[Source data]
Start of Block

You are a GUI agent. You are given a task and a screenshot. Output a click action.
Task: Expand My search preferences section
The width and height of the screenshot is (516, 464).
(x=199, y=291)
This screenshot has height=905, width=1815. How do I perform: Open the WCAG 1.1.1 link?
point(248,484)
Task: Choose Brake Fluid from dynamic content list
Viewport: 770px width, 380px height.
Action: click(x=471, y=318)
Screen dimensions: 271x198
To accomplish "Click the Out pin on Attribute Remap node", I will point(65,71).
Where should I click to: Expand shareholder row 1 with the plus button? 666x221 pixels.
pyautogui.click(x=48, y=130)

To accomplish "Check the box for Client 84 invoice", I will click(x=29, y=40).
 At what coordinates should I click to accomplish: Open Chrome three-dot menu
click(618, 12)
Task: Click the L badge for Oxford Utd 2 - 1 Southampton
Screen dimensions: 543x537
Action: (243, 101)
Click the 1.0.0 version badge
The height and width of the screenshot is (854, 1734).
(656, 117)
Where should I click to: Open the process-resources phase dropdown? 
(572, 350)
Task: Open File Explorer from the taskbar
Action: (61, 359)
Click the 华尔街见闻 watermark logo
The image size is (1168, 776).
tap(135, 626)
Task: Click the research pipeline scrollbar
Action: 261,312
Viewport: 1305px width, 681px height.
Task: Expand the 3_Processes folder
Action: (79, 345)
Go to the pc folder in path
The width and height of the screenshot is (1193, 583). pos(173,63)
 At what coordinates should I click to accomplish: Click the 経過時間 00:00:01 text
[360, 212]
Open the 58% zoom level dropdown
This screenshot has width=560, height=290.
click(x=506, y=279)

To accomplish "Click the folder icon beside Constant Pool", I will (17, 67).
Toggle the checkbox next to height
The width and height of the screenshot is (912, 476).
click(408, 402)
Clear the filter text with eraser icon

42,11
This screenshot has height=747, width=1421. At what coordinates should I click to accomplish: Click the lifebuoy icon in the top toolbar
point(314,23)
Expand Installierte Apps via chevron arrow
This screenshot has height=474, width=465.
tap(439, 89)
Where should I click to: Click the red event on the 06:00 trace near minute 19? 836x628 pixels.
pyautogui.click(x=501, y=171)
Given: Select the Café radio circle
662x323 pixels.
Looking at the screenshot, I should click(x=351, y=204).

End of Block

EXERCISE. What is asked for is an exact copy of the lines above from the one containing "Where should I click to: Expand" through the one containing "Task: Click the L", and only those.

RESPONSE.
Where should I click to: Expand shareholder row 1 with the plus button? 666x221 pixels.
pyautogui.click(x=48, y=130)

To accomplish "Check the box for Client 84 invoice", I will click(x=29, y=40).
 At what coordinates should I click to accomplish: Open Chrome three-dot menu
click(618, 12)
Task: Click the L badge for Oxford Utd 2 - 1 Southampton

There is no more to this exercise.